-10.7 C
New York
Wednesday, January 22, 2025

OpenAI’s Whisper API for Transcription and Translation


https://www.kdnuggets.com/wp-content/uploads/anello_openai_whisper_api_transcription_translation_1.gif
Illustration by Creator | Supply: flaticon

 

Did you accumulate numerous recordings, however you don’t have any power to begin to pay attention and transcribe them? Once I was nonetheless a scholar, I do not forget that I needed to wrestle each day with listening hours and hours of recorded classes and most of my time was taken away from transcription. Moreover, it wasn’t my native language and I needed to drag each sentence into google translate to transform it into Italian.

Now, handbook transcription and translation are solely a reminiscence. The well-known analysis firm for ChatGPT, OpenAI, launched Whisper API for speech-to-text dialog! With a number of traces of Python code, you possibly can name this highly effective speech recognition mannequin,  get the thought off of your thoughts and deal with different actions, like making apply with knowledge science tasks and enhancing your portfolio. Let’s get began!

 

 

Whisper is a mannequin based mostly on neural networks developed by OpenAI to resolve speech-to-text duties. It belongs to the GPT-3 household and has develop into highly regarded for its means to transcribe audio into textual content with very excessive accuracy.
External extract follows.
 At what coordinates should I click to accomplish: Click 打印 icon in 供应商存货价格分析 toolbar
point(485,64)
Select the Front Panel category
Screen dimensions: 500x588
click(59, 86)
It doesn’t restrict dealing with English, however its means is prolonged to greater than 50 languages. In case you are to know in case your language is included, test right here. Moreover, it could translate any language audio into English.
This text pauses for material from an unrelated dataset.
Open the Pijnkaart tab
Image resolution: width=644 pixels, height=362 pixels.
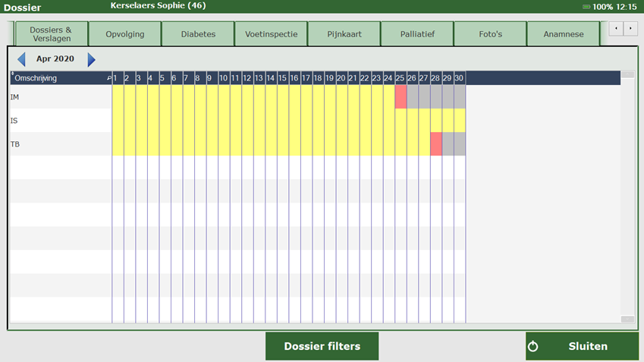pyautogui.click(x=344, y=34)
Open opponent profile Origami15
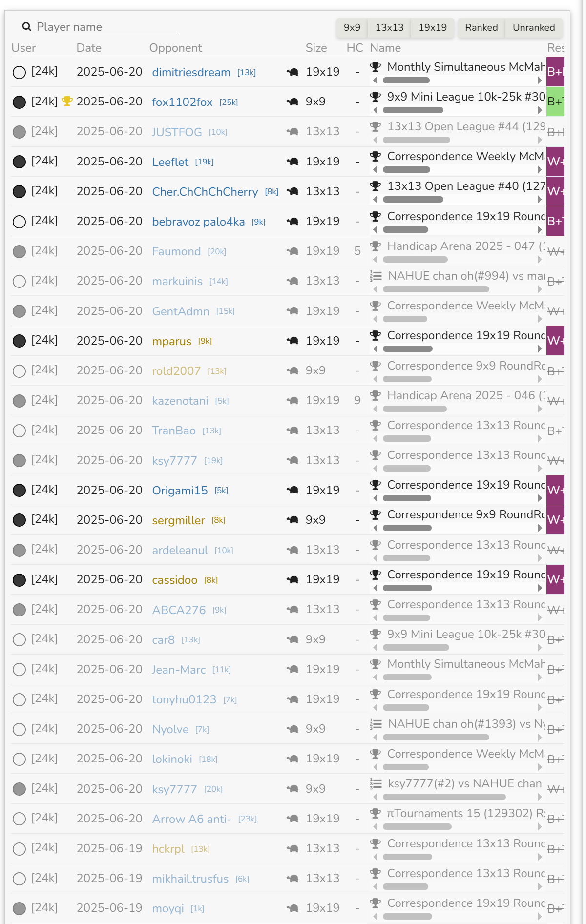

Like different OpenAI merchandise, there may be an API to get entry to those speech recognition providers, permitting builders and knowledge scientists to combine Whisper into their platforms and apps. 

 

 

OpenAI’s Whisper API for Transcription and Translation
GIF by Creator

 

Earlier than going additional, you want a number of steps to get entry to Whisper API. First, go and log in to the OpenAI API web site. If you happen to nonetheless don’t have the account, you must create it. After you entered, click on in your username and press the choice “View API keys”. Then, click on the button “Create new API key” and replica the brand new create API key in your Python code.

 

 

First, let’s obtain a youtube video of Kevin Stratvert, a highly regarded YouTuber that helps college students from everywhere in the world to grasp expertise and enhance abilities by studying instruments, like Energy BI, video enhancing and AI merchandise. For instance, let’s suppose that we want to transcribe the video “3 Thoughts-blowing AI Instruments”.

We will immediately obtain this video utilizing pytube library. To put in it, you want the next command line:

pip set up pytube3
pip set up openai

 

We additionally set up the openai library, since will probably be used later within the tutorial. As soon as there are all of the python libraries put in, we simply have to cross the URL of the video to the Youtube object. After, we get the best decision video stream and, then, obtain the video.

from pytube import YouTube

video_url = "https://www.youtube.com/watch?v=v6OB80Vt1Dk&t=1s&ab_channel=KevinStratvert"

yt = YouTube(video_url)
stream = yt.streams.get_highest_resolution()
stream.obtain()

 

As soon as the file is downloaded, it’s time to begin the enjoyable half! 

import openai

API_KEY = 'your_api_key'
model_id = 'whisper-1'
language = "en"
audio_file_path="audio/5_tools_audio.mp4"
audio_file = open(audio_file_path, 'rb')

 

After organising the parameters and opening the audio file, we will transcribe the audio and reserve it right into a Txt file.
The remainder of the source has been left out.